> _Work order_: Shown below is a listing with pictures; reproduce exactly, and only, the lines between the ones containing "At what coordinates" and "Instruction: Open the 中文 language dropdown", inclusive, leaving the pictures out.
Extracted data below:
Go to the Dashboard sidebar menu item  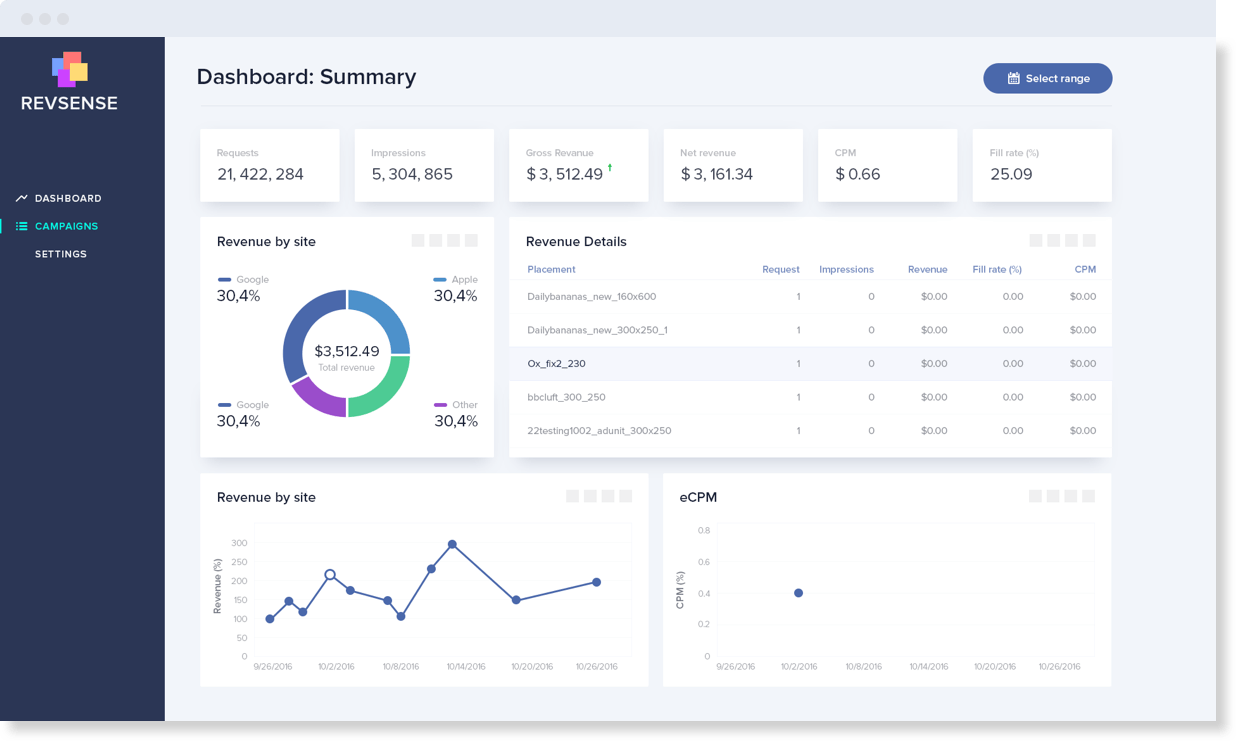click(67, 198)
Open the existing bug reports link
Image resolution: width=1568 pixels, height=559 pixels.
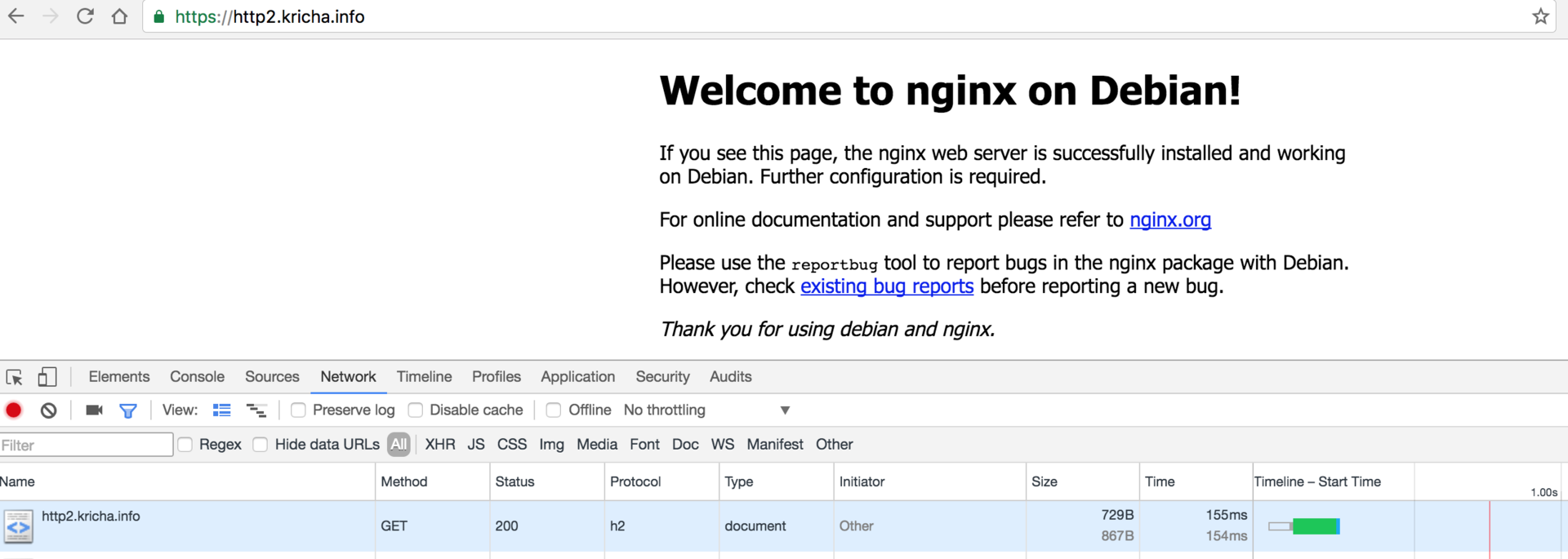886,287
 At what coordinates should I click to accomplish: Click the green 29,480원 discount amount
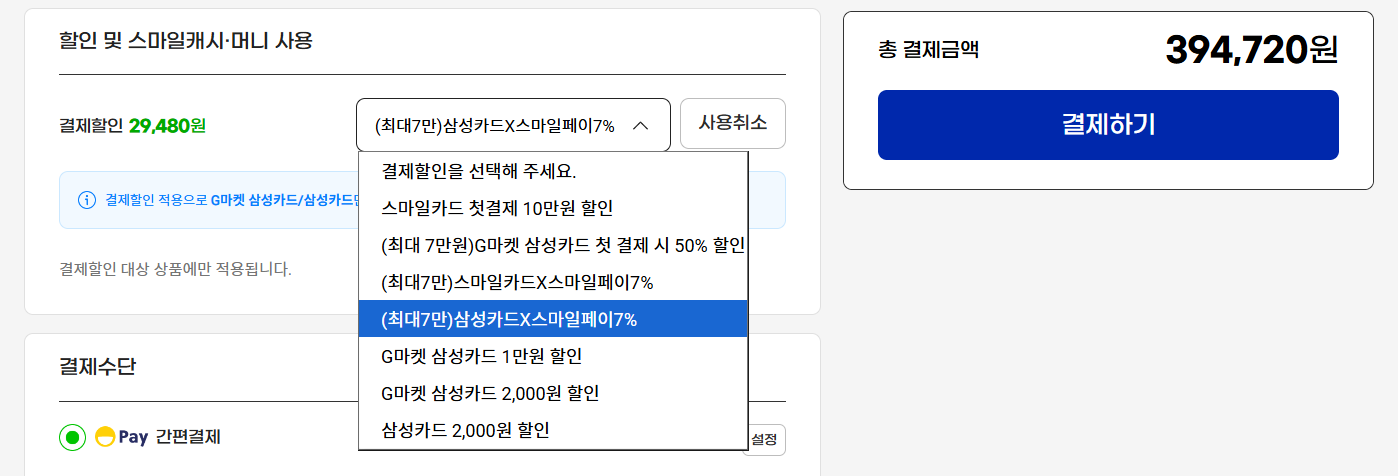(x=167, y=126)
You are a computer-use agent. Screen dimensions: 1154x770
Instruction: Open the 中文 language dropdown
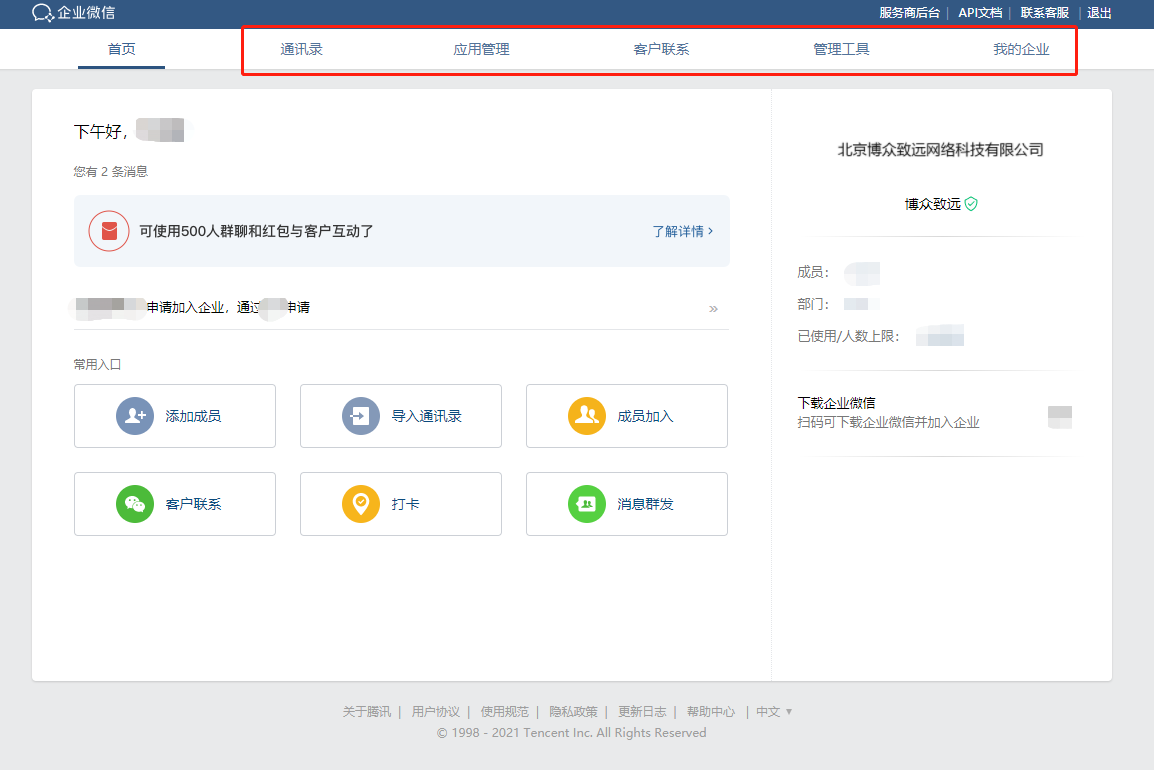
End of Extracted data.
Extracted data below:
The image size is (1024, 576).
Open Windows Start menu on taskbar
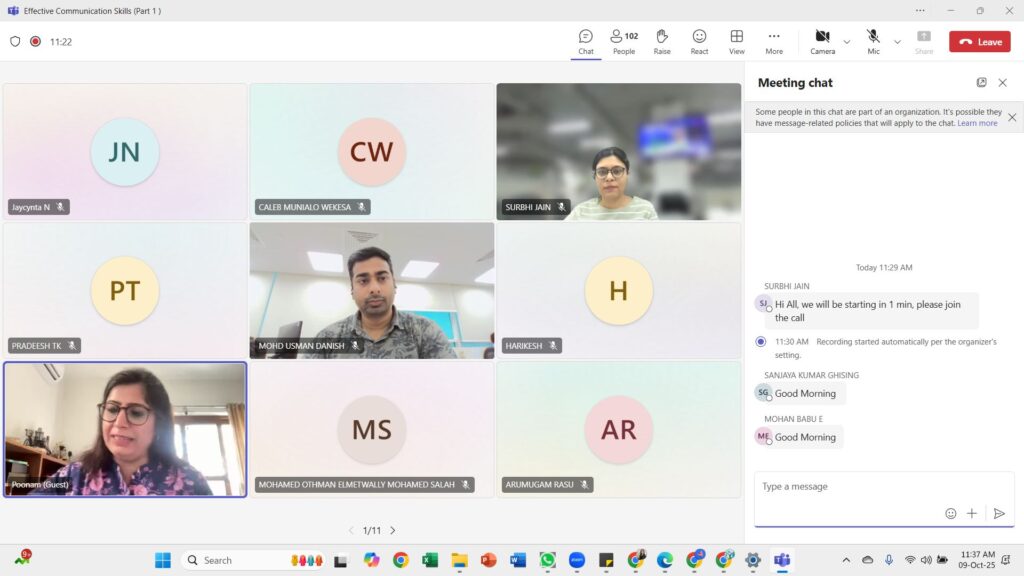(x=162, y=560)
End of Extracted data.
> _Expected answer_:
 At what coordinates should I click to accomplish: Click the green 29,480원 discount amount
(x=167, y=126)
You are a computer-use agent. Screen dimensions: 1154x770
Instruction: Open the 中文 language dropdown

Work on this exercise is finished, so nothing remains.